Point 4: How Democrats can and should address the politics of immigration 

  • Republicans’ relentless focus on anti-immigrant themes isn’t a political silver bullet. In fact, the GOP’s brand of nativist politics mostly didn’t factor in the 2023 off-year elections and hasn’t paid off in general elections going back to 2017 (eg: 2018, 2020, and 2022)
  • There are no shortage of examples of Republicans’ preference for ugly politics over real solutions – including their increased reliance on dangerous conspiracies and ‘open borders’ misinformation and their fealty to Donald Trump and his increasingly violent, anti-semitic, and dangerous policy and rhetoric. It’s part of an extremist agenda that alienates the majority of the country.
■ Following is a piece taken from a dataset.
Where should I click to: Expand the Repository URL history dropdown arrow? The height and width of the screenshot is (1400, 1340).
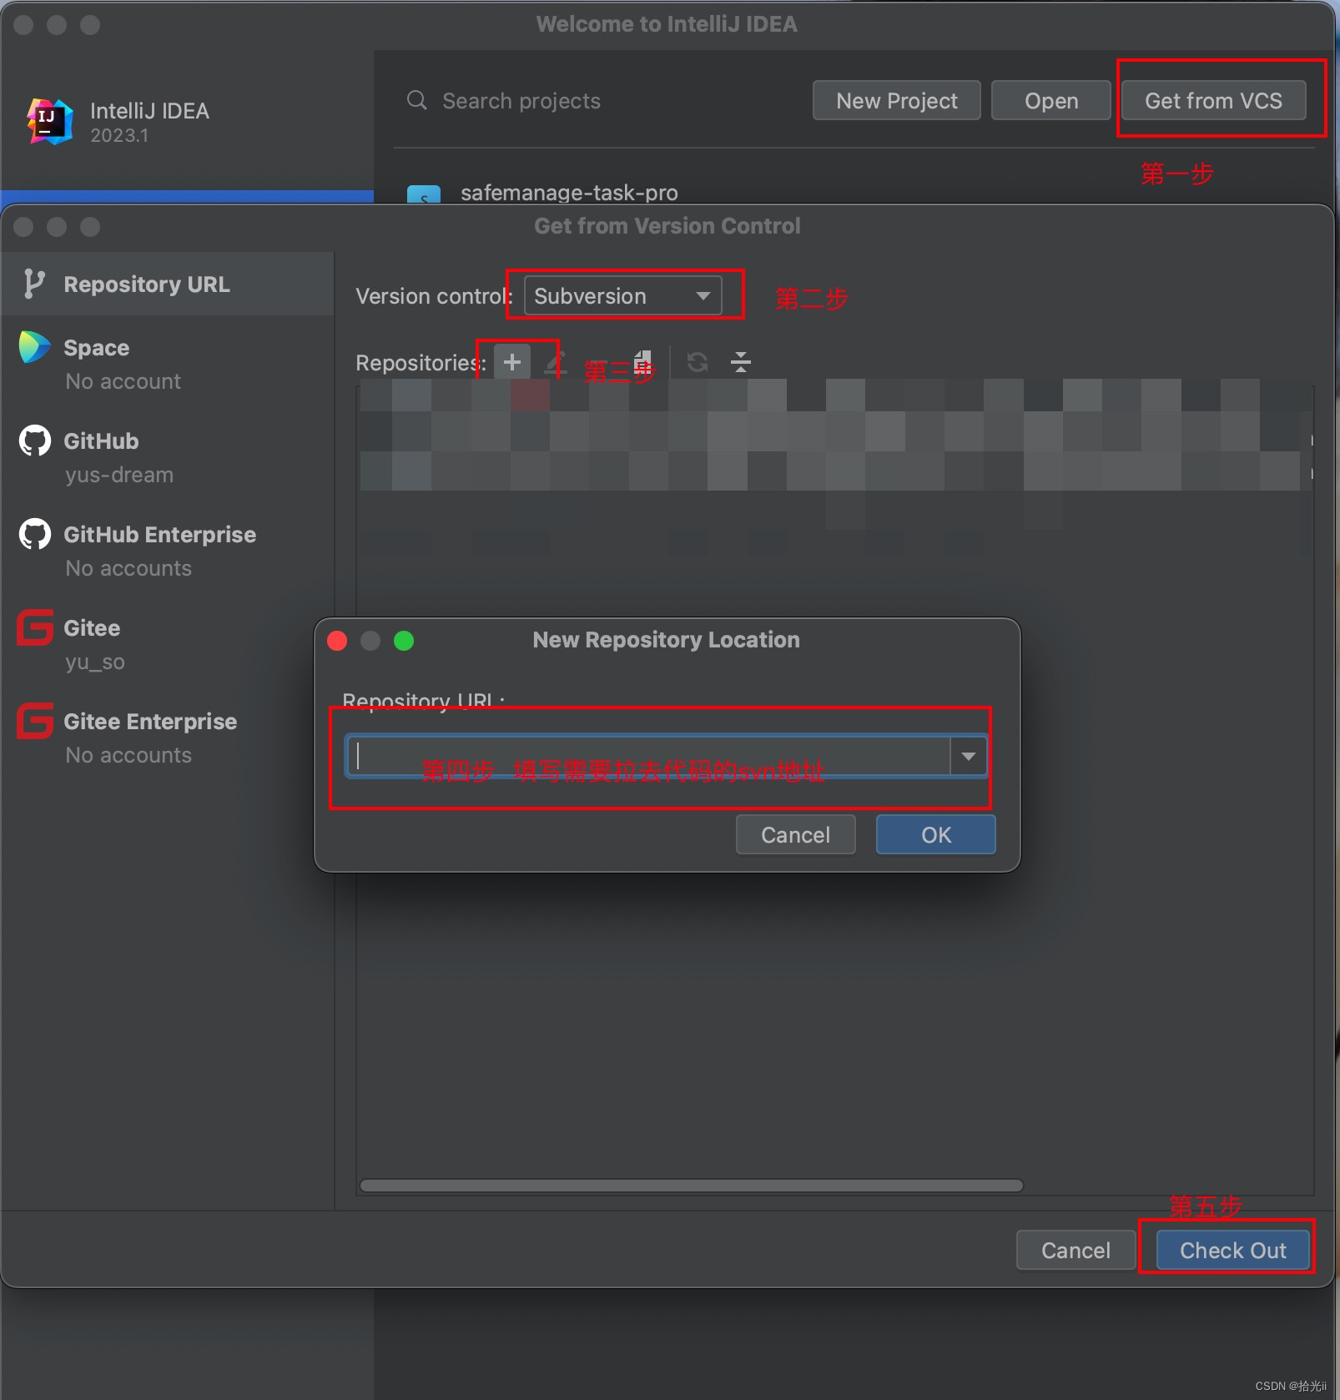[968, 755]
The party is openly calling for mass deportation, military incursions in Mexico, and barring certain ethnicities, religions or nationalities from legal immigration or remaining in the country. 
  • Instead of thinking that embracing Republican-lite policies will spare them ugly political attacks or avoiding discussing the issue, Democrats must articulate a larger vision for immigration and the border and can and should draw clear contrasts between the larger vision and solutions they are seeking and Republicans’ politicization, obstruction and reliance on dangerous falsehoods and conspiracies.